I blame this mutation on the Korean War. When meat was scarce in the years during and after the war, Koreans made do with whatever they could scavenge from the surplus from the US armed forces bases – Spam and hotdogs. To make these items edible for Koreans, the locals mixed them together with the paste gochujang in a makeshift stew named “Budae jjigae” (부대찌개) – literally “base stew”. Over the subsequent fifty years, the locals have grown to love the processed meat-flavored soup and it now graces franchise restaurant menus, the only difference being that the stew now contains actual meat along with the mechanically-separated variety.

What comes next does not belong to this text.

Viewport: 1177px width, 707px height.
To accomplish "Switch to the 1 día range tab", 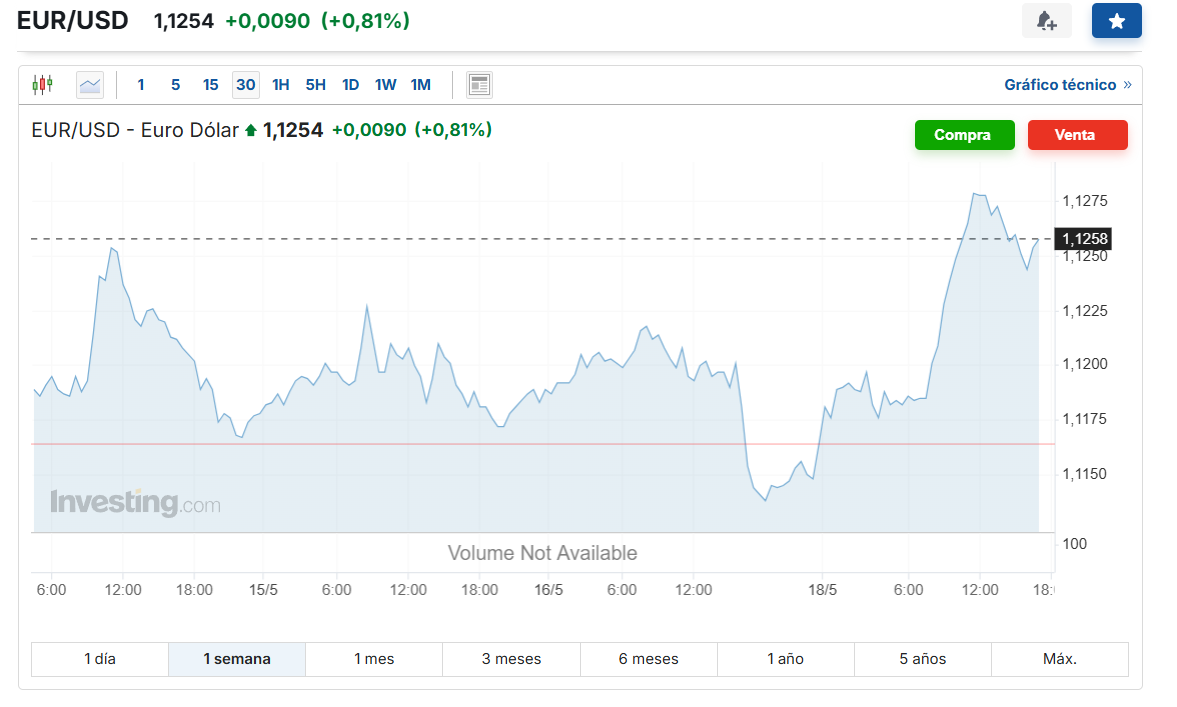I will tap(100, 659).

There seems to be no particular rules to making the stew, insofar that you need gochujang and hotdogs to start, and then whatever seems to be lying about the average Korean kitchen to continue: kimchi, frozen dumplings, greens, ramen, rice cake, actual meat. 50 years of hotdog flavoured broth has to do strange things to your palate and drive you towards experimenting with hotdogs in an obscene and deep-fried manner.

Recipe

Try: French Fry Coated Hot Dog on a Stick Recipe


Great eating from the white trash of Asia

A blog’s first post starts with a manifesto, bluster, and the raw energy that comes from somebody’s conviction that they have words in them that are relevant to the rest of the world. Then the blog usually dies, so I’ll get straight to the point.

In the 70s, around the time that I was born, Singapore’s erstwhile leader Lee Kuan Yew, after a few meals in Sydney pronounced Australia to be “the white trash of Asia”. He then set his nation on a course to become Australia’s most popular tourist destination. Poetic economic justice. He later recanted the statement but the “white trash” moniker sticks because it is true. Australians are still outsiders in Asia, but now, thanks to the immigration policies of long defunct governments and amazing raw ingredients, Australians cook great Asian cuisine.

So I plan to document it. in and the rest of the world.